**GIVEN ENTRIES**
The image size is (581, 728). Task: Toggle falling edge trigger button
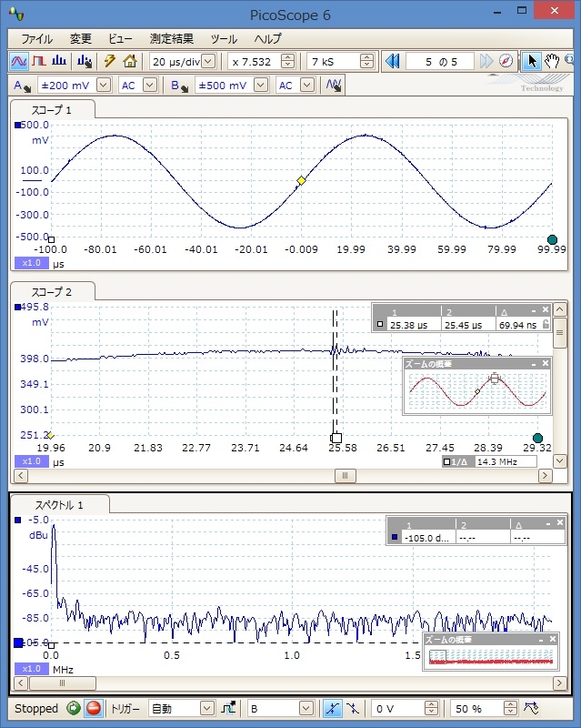tap(353, 708)
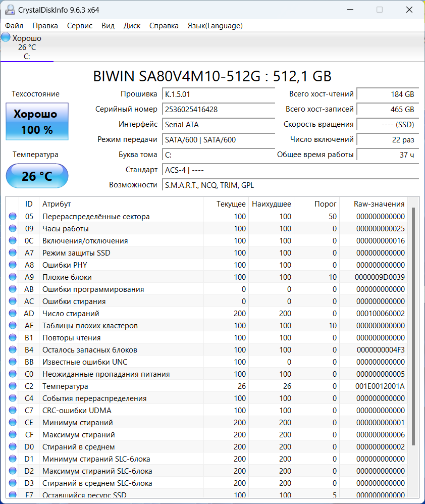Screen dimensions: 425x504
Task: Open the Язык(Language) menu
Action: pyautogui.click(x=215, y=26)
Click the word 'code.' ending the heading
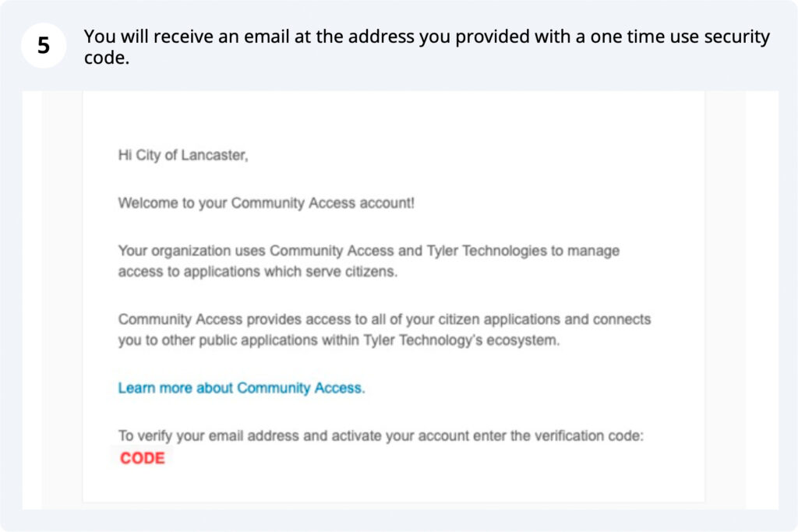Screen dimensions: 798x532 point(106,58)
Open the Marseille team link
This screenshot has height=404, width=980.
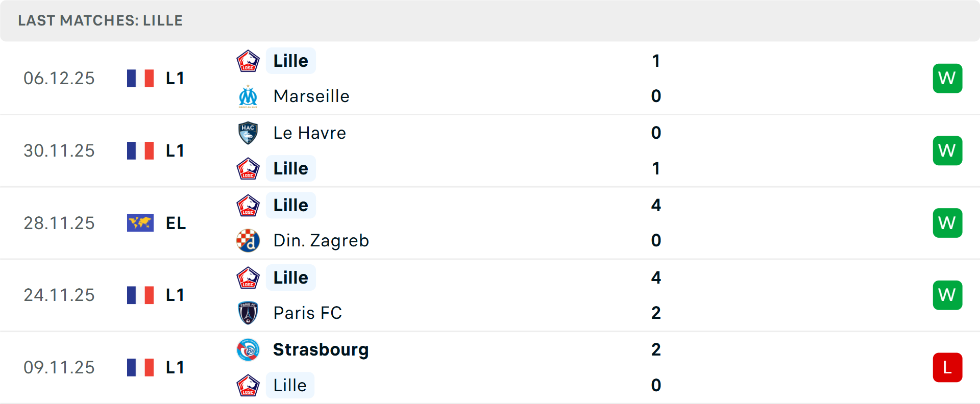[311, 96]
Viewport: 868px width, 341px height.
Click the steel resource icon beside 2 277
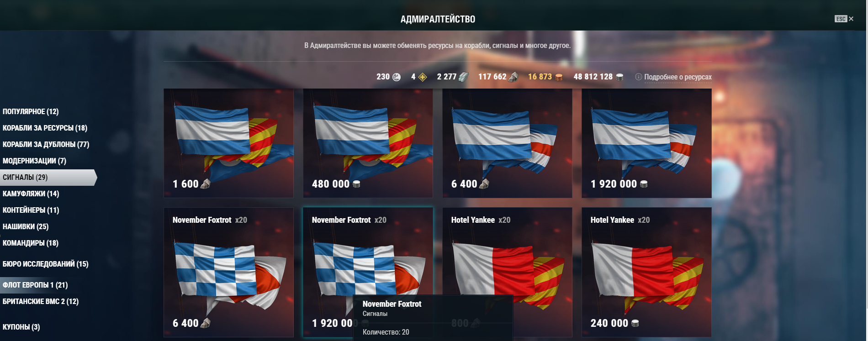[x=463, y=77]
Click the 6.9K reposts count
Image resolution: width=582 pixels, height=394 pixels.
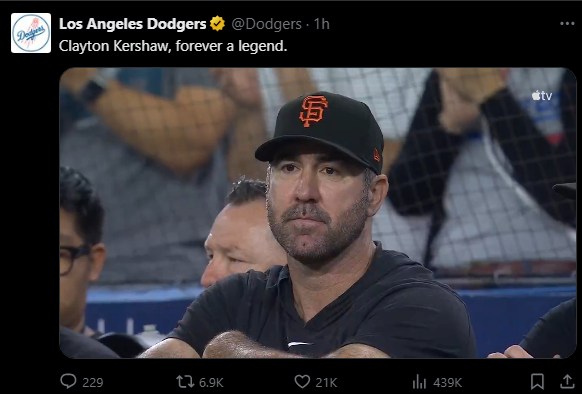pos(211,382)
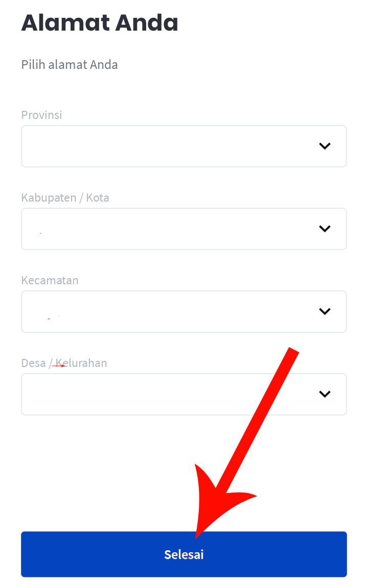This screenshot has height=588, width=368.
Task: Expand the Desa / Kelurahan selection box
Action: (x=169, y=394)

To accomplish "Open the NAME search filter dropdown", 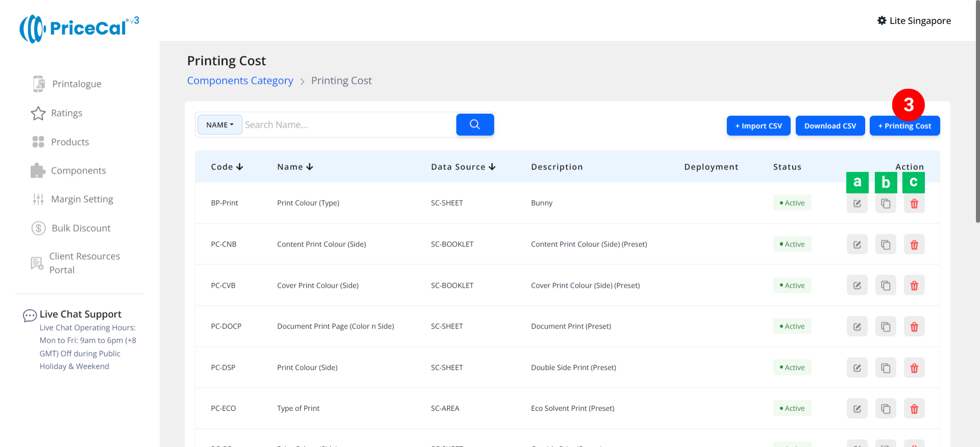I will point(219,125).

**WHAT IS EXPECTED**
Set down word for word the lines above from the one with "This screenshot has height=404, width=980." up to and including the one with "Click the 6.9K reposts count". Omit every picture.

**RESPONSE BOX**
This screenshot has height=404, width=980.
[311, 96]
Viewport: 868px width, 341px height.
Click the steel resource icon beside 2 277
[x=463, y=77]
Click the 6.9K reposts count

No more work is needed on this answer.